Grave, o vento bate na falésia!
É zombeteira canção
da sereia-coração?
Ó coração, sublime moléstia.
Sem mais lágrimas, nem ter
ninguém por ti a chorar.
Baixo, feito flanco a sangrar,
ele começa a chover.
O noturno acima se encontra no Les Contrerimes, de Paul-Jean Toulet (1867-1920). Descobri-o através de mestre Otto Maria Carpeaux, nos Ensaios Reunidos, da Topbooks. Carpeaux relata que “Entre a poesia prosaica [...] e a poesia profunda, a que chamam ‘metafísica’, Toulet está pouco à vontade”. Pois o poeta francês produziu uma poesia “simplesmente poética.” Sem ser, contudo, poèsie pure. Les Contrerimes é a reunião póstuma da sua obra, publicada alguns meses depois que o poeta faleceu. A contenção sentimental e o domínio de ritmo e forma são admiráveis, não somente nesse Noturno como em toda a sua poesia. O sortilégio poético gerado pelos dois primeiros versos Ô mer, toi que je sens frémir/À travers la nuit creuse, essa contemplação marinha através da noite vazia, juntamente com Comme le sein d’une amoureuse/ Qui ne peut pas dormir a inquietação de pessoa apaixonada que não consegue dormir, geram uma sensualidade existencial simples, porém, de rara sofisticação. Pode-se enumerar em Noturno o tônus geral dominante no Les Contrerimes: a modulação melancólica de contida angústia, a condensação epigramática, a ironia pela antítese, que toma toda a segunda estrofe, e a refinada descrição paisagística.
Pelo posicionamento de independência literária mantida ao largo de uma época empanturrada pelos ismos de toda sorte, podemos aproximá-lo a Cecília Meireles, que possuiu uma postura semelhante no Brasil.
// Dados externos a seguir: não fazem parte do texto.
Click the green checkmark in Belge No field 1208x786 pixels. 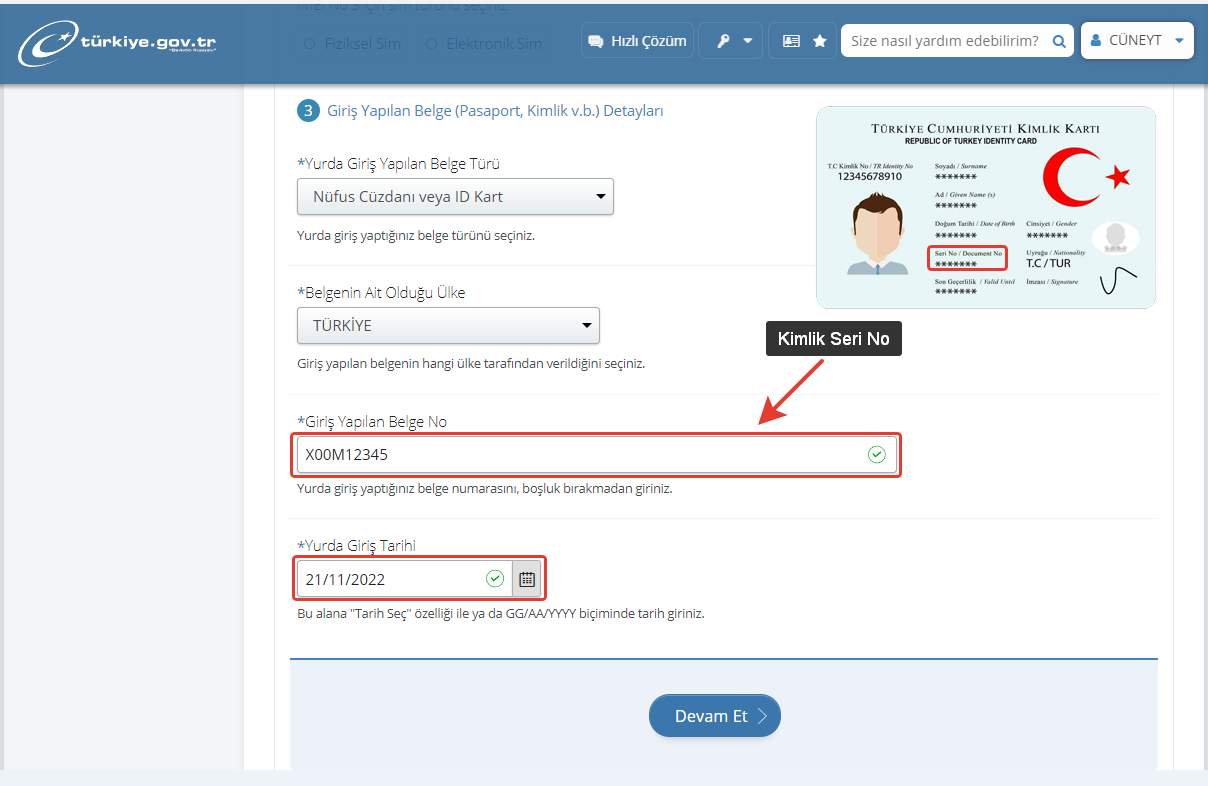(x=876, y=455)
Depois de verter para o português o Noturno acima, o comparei com traduções do inglês e do espanhol e notei que minhas liberdades métricas, rítmicas e rímicas foram mínimas. Na maioria das vezes, o heróico quebrado virou redondilha maior, e, somente na segunda estrofe, eneassílabo. As rimas A e D da primeira estrofe são quase literais, achei melhor assim. Preferi manter falaise como falésia mesmo. Fiz o possível para reconstruir as aliterações, já que Toulet utiliza em abundância esse procedimento estilístico. Les contrerimes foi todo vertido para a língua de Cervantes pelo poeta e tradutor madrileno Jorge Gimeno.